В итоге оказывается, что за желанием исправлять ошибки, допущенные в процессе приватизации, в контексте постсоветской России скрывается лишь вызвавший поначалу столько эйфории процесс укрепления властной вертикали. Мы, по сути, наблюдаем возрождение хорошо известной по российской и советской истории «Самодержавной Власти, единой и неделимой, качественно однородной и по сути единственной»[8].
Парадокс заключается в том, что при сохранении этой модели власти любые попытки исправить совершенные ранее при распределении собственности ошибки — будь то с помощью ареста Ходорковского или через введение «ренты» на природные ресурсы, — обречены на провал. Ведь «взрыватель» из «бомбы» так не вытащить. «Прозрачность» границ между политикой и экономикой облегчает возникновение новых «ходорковских» и в будущем, а неясность с критериями распределения собственности — к экономике подходят самыми разнообразными мерками, а не только собственно рыночными — обусловливает сохранение недовольства населения. Значит, экономические и социальные проблемы, связанные со сложившейся структурой собственности, остаются нерешенными, что делает неизбежными тенденции к новым переделам и в будущем. Власть, имеющая единственным источником своей легитимности массовое сознание «недовольных» обывателей, не сможет их избежать.

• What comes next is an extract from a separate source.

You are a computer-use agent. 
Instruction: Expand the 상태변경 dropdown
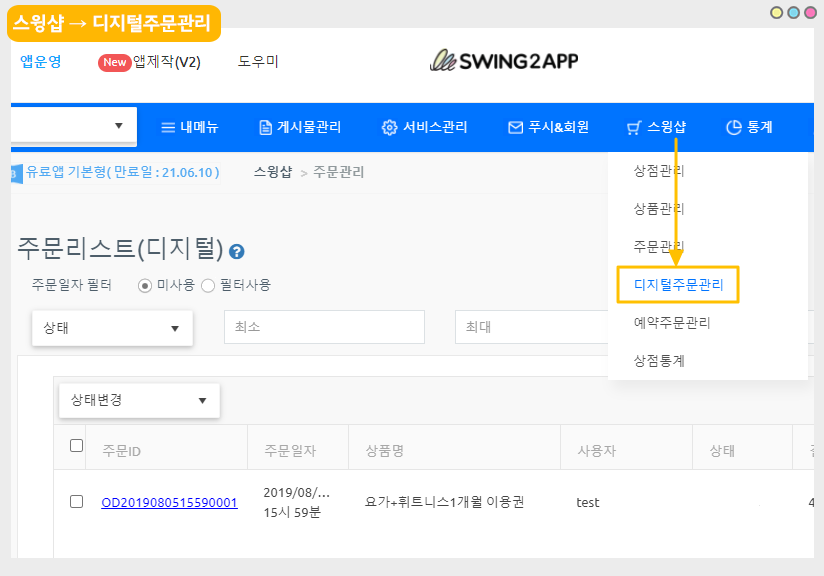pyautogui.click(x=139, y=400)
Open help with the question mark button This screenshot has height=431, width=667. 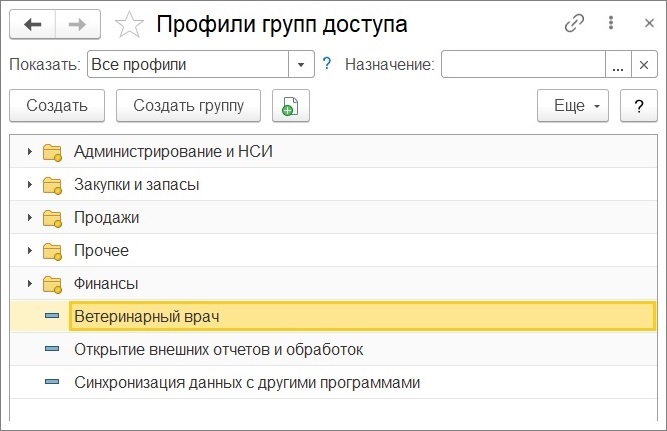(x=638, y=106)
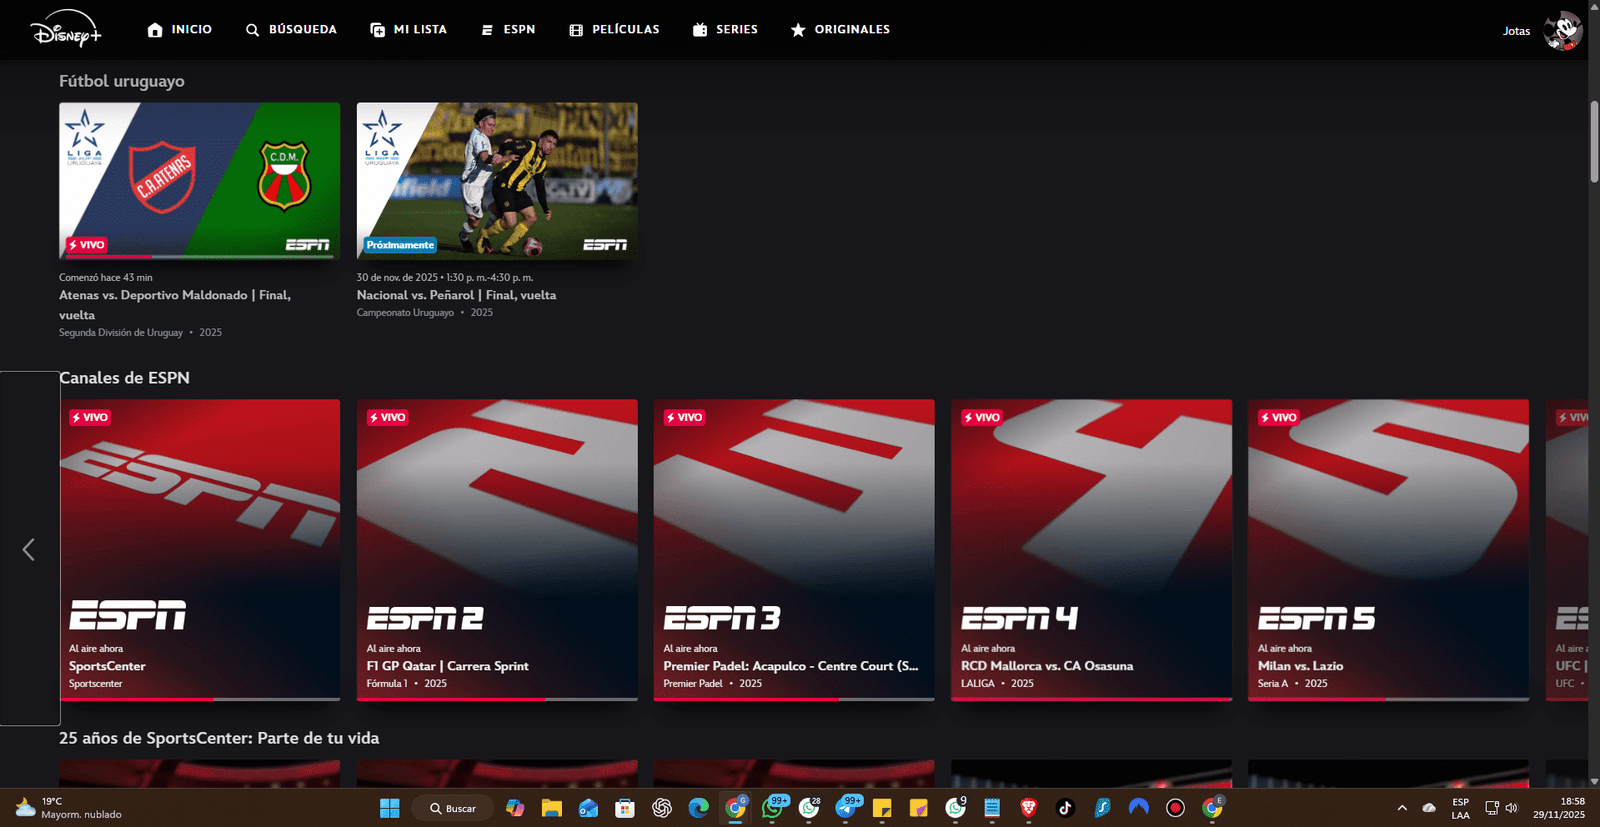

Складывающаяся сегодня ситуация носит тупиковый характер. С одной стороны, невмешательство государства в процесс распределения прав собственности угрожает стабильности социально-экономического развития. С другой стороны, вмешательство представителей созданной сегодня «вертикали власти» только усугубит складывающиеся тенденции, не приведя к их коренному перелому. Значит, решение вопроса «казнить — нельзя — миловать» в отношении главных действующих лиц российской приватизации должно заключаться не в поиске места для знаков препинания, а в изменении характера власти через диверсификацию ее источников, обеспечение многовекторности вместо вертикали власти. Многовекторность власти означает, что в каждой сфере повседневной жизни, будь то экономика, политика, наука или гражданское общество, будет существовать свой собственный, не «вписанный» в общую вертикаль, источник власти. Например, на рынке это будет капитал, аккумулированный без использования политического и административного ресурса. Главное, чтобы влияние этих источников власти ограничивалось границами соответствующих сфер. Тогда и решение о том, казнить или помиловать, будет выносить не палач, а судья, использующий критерии справедливости, значимые в данной сфере.
Конечно, представители «вертикали власти» никогда не будут заинтересованы в ограничении своих полномочий, ведь это идет вразрез с «новым курсом» последних лет. Надежда здесь на интеллектуальную и гражданскую оппозицию самодержавной власти и/или на внешние ограничения вертикали власти — реакцию международного сообщества.